What Is Float Therapy?

Float therapy, formally known as flotation-REST (Restricted Environmental Stimulation Technique), involves floating in a specialized tank or pool filled with approximately 10-12 inches of water saturated with 800-1,200 pounds of Epsom salt (magnesium sulfate). The extremely high salt concentration creates buoyancy that allows you to float effortlessly on the surface without any physical effort. The water and air inside the tank are heated to skin temperature (approximately 93.5 degrees Fahrenheit / 34.2 degrees Celsius), and the tank is completely dark and soundproof (InHouse Wellness, 2024).

The Sensory Deprivation Experience

The purpose of this carefully controlled environment is to eliminate as much sensory input as possible. When the tank door is closed:

  • Vision: Complete darkness. No light reaches your eyes.
  • Sound: Near-total silence. The tank is insulated from external noise.
  • Touch: The skin-temperature water eliminates the sensation of hot or cold, and the buoyancy removes the sensation of gravity. After a few minutes, many floaters report losing awareness of where their body ends and the water begins.
  • Smell: The environment is neutral; no fragrances or odors.
  • Proprioception: Without gravity pulling on joints and muscles, the brain's sense of body position diminishes.

This wholesale reduction of sensory input creates a unique neurological state. The brain, accustomed to constantly processing an enormous stream of sensory data, suddenly has very little to process. The result is a dramatic shift in brain activity: alpha and theta brain waves increase (associated with deep relaxation and the hypnagogic state between waking and sleeping), stress hormones decrease, and the nervous system shifts from sympathetic (fight-or-flight) to parasympathetic (rest-and-digest) dominance.

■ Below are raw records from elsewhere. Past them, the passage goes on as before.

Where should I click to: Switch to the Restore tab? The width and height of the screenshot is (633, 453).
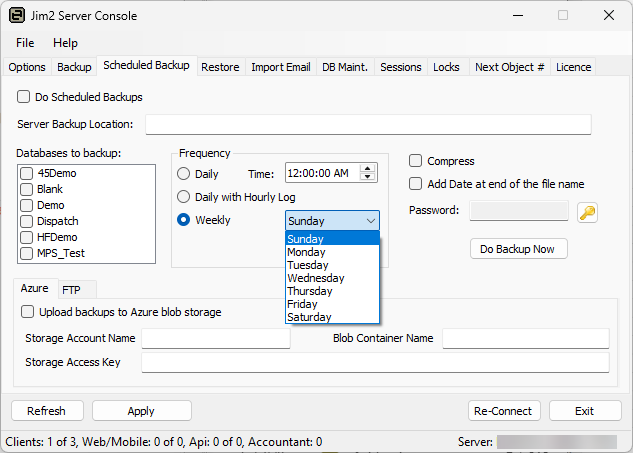click(220, 67)
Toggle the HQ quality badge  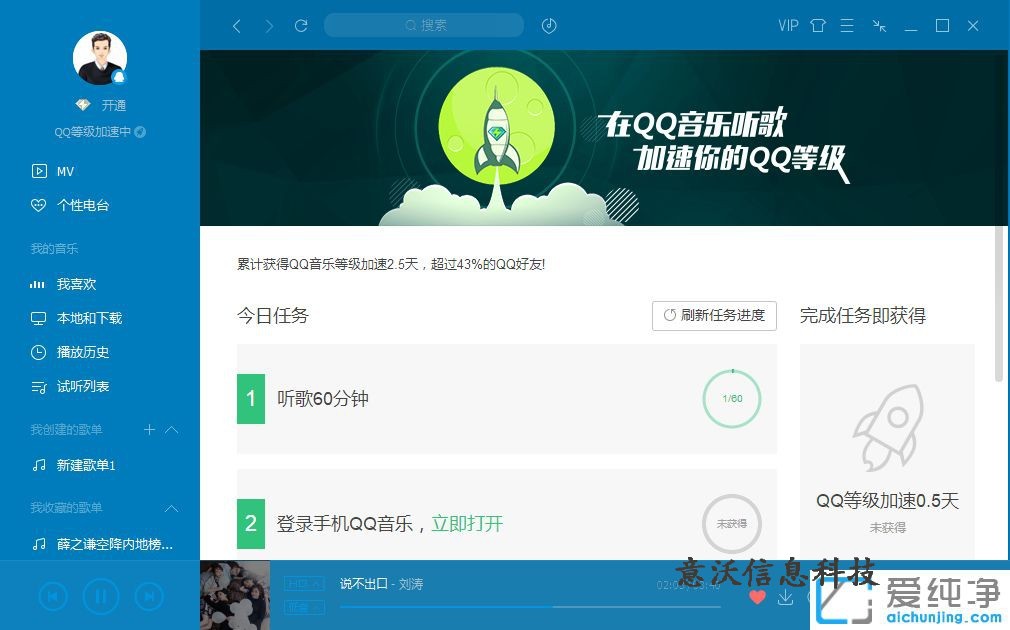305,584
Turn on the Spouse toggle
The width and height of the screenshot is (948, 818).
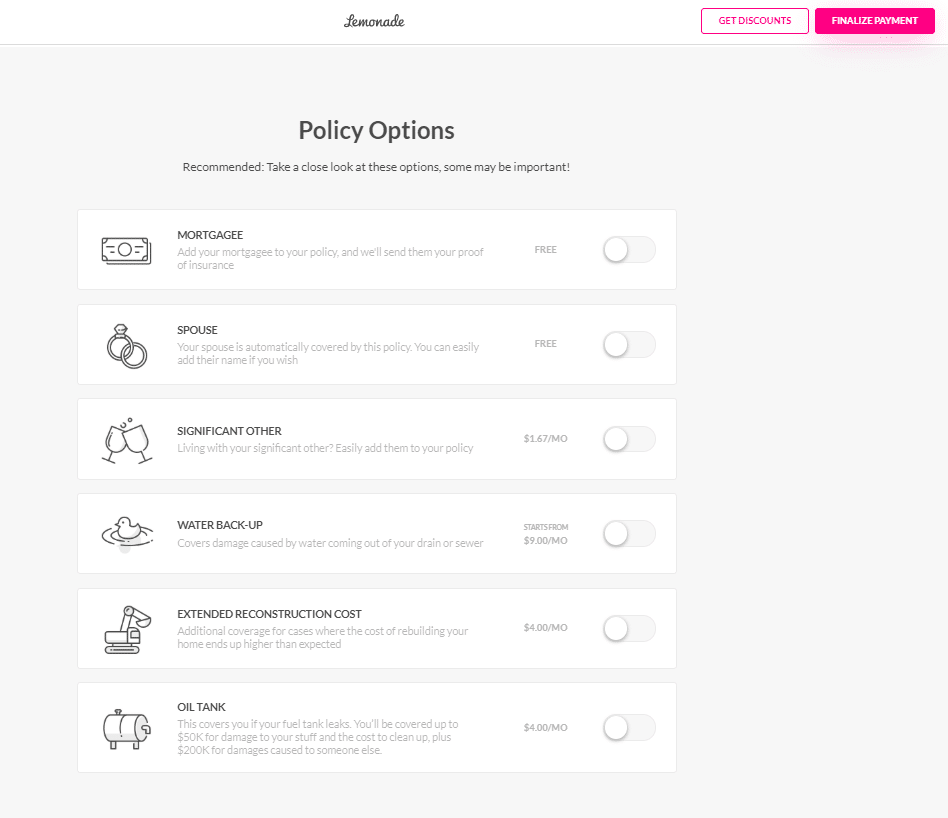tap(629, 345)
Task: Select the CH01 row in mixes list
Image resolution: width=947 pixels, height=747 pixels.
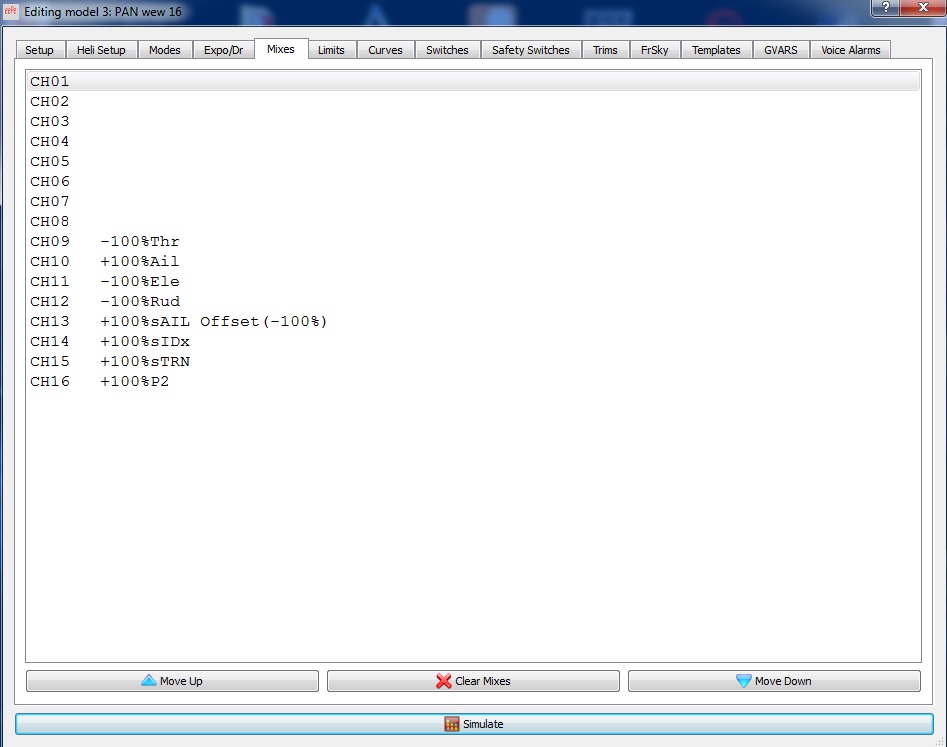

A typical float session lasts 60-90 minutes, though some facilities offer sessions up to 2 hours. First-time floaters often spend the first 15-20 minutes acclimating to the environment before settling into deeper relaxation.

What the Research Shows About Float Therapy

The body of research on flotation-REST has grown substantially in recent years, with a 2025 systematic review providing the most comprehensive assessment to date:

The Feinstein Anxiety Study (2018): A landmark study by Dr. Justin Feinstein at the Laureate Institute for Brain Research, published in PLOS ONE, found that a single float session produced "the largest acute anxiolytic effect ever reported in a single-session intervention." The study included 50 participants with clinically significant anxiety and stress-related disorders, and the float condition produced greater anxiety reduction than comparison data from meditation, exercise, and pharmacological interventions in equivalent study designs (PsyPost, 2024).

The 2025 Systematic Review: A systematic review published in 2025 assessed the accumulated flotation-REST literature and found consistent evidence for reductions in stress, anxiety, depression, and pain, along with improvements in mood, relaxation, and overall well-being. The review noted that most studies found significant effects even after a single session, with benefits accumulating over repeated sessions (PMC, 2025).

Cortisol Reduction: Multiple studies have measured significant reductions in salivary cortisol levels following float sessions. The cortisol reduction from flotation-REST appears to be comparable to or greater than the reductions achieved through meditation practice, and it occurs more rapidly due to the complete removal of external stimuli (Cleveland Clinic, 2024).

Altered States of Consciousness: A 2024 study published in Scientific Reports found that flotation-REST reliably induces altered states of consciousness characterized by the dissolution of body boundaries and distortion of subjective time. These altered states were associated with the therapeutic benefits, with researchers finding that "the reduction of anxiety was dependent upon the reduction of body boundaries" (Nature Scientific Reports, 2024).

Heart Rate Variability (HRV): Recent research has shown that float therapy significantly improves heart rate variability -- a key biomarker of autonomic nervous system balance and stress resilience. Higher HRV is associated with better stress adaptation, emotional regulation, and cardiovascular health (MyHRV, 2024).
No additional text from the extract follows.